* **AIM OF THE TASK**
Return the listing below in full, with every line exactly as it is.
Content starts
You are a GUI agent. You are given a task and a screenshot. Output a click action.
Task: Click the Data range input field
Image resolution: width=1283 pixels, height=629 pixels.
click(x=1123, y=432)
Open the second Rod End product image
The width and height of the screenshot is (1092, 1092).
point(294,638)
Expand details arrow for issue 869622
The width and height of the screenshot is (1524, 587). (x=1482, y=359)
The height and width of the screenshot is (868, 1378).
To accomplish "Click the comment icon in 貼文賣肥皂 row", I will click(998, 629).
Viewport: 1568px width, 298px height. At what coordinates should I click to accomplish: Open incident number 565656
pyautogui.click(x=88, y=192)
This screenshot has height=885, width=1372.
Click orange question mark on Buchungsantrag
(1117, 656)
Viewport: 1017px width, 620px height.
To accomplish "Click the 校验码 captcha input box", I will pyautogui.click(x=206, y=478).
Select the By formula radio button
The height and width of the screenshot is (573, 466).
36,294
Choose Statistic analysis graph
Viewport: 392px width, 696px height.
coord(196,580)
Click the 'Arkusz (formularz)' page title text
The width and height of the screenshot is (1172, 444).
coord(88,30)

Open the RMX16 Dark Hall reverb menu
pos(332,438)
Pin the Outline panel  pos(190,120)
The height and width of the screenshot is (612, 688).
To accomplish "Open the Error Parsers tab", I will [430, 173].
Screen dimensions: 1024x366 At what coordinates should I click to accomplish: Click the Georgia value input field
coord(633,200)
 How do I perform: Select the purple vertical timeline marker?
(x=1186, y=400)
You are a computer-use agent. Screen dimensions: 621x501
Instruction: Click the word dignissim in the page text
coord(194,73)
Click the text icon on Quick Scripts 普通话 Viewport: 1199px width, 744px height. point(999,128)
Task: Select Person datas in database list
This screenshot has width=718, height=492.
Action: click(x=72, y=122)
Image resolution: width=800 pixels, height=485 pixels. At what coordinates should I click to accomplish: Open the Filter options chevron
Content ends
* **RESULT OF THE TASK**
You are a GUI agent. You are given a task and a screenshot. Output a click action.
Task: Click the Data range input field
Image resolution: width=1283 pixels, height=629 pixels.
click(x=1123, y=432)
Open the second Rod End product image
The width and height of the screenshot is (1092, 1092).
point(294,638)
Expand details arrow for issue 869622
The width and height of the screenshot is (1524, 587). (x=1482, y=359)
The height and width of the screenshot is (868, 1378).
To accomplish "Click the comment icon in 貼文賣肥皂 row", I will click(998, 629).
Viewport: 1568px width, 298px height. At what coordinates should I click to accomplish: Open incident number 565656
pyautogui.click(x=88, y=192)
This screenshot has height=885, width=1372.
Click orange question mark on Buchungsantrag
(1117, 656)
Viewport: 1017px width, 620px height.
To accomplish "Click the 校验码 captcha input box", I will pyautogui.click(x=206, y=478).
Select the By formula radio button
The height and width of the screenshot is (573, 466).
36,294
Choose Statistic analysis graph
Viewport: 392px width, 696px height.
coord(196,580)
Click the 'Arkusz (formularz)' page title text
The width and height of the screenshot is (1172, 444).
coord(88,30)

Open the RMX16 Dark Hall reverb menu
pos(332,438)
Pin the Outline panel  pos(190,120)
The height and width of the screenshot is (612, 688).
To accomplish "Open the Error Parsers tab", I will [430, 173].
Screen dimensions: 1024x366 At what coordinates should I click to accomplish: Click the Georgia value input field
coord(633,200)
 How do I perform: Select the purple vertical timeline marker?
(x=1186, y=400)
You are a computer-use agent. Screen dimensions: 621x501
Instruction: Click the word dignissim in the page text
coord(194,73)
Click the text icon on Quick Scripts 普通话 Viewport: 1199px width, 744px height. point(999,128)
Task: Select Person datas in database list
This screenshot has width=718, height=492.
Action: click(x=72, y=122)
Image resolution: width=800 pixels, height=485 pixels. At what coordinates should I click to accomplish: Open the Filter options chevron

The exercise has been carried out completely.